Media company to cryptocurrencies

Naomi also recently launched her own media company in partnership with Lebron James through The SpringHill company.

With the goal of providing media platforms to people of color (POC) student-athletes and increasing their media representation. Osaka also launched Evolve, an athlete representation agency.

“There has been an explosion of creators of color finally being equipped with resources and a huge platform. In the streaming age, content has a more global perspective. You can see this in the popularity of television from Asia, Europe and Latin America that the unique can also be universal. My story is a testament to that as well.”

Naomi Osaka, CNBC

An unstoppable future for Naomi

Going beyond medals and trophies, Naomi Osaka has shown the world how inspiring stories are built and how a huge platform as big as hers can be used to do great things for others with their own stories to tell.
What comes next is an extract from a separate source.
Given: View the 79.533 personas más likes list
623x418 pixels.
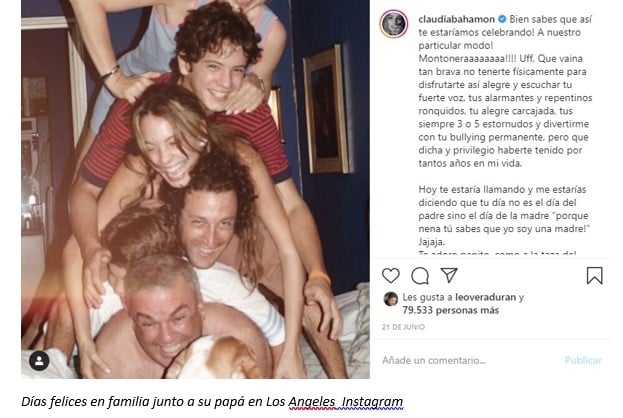Looking at the screenshot, I should coord(451,310).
Naomi Osaka may have captivated the world with her beast tennis skills, but she is conquering it one community, one company, and one mission at a time. From women’s tennis, crypto, Evolve, and, for now at least, KINLÒ, there is no stopping Naomi Osaka from collecting victories.

It’s no longer just about representation for Naomi Osaka. It is now amplifying the many voices of minorities just like herself.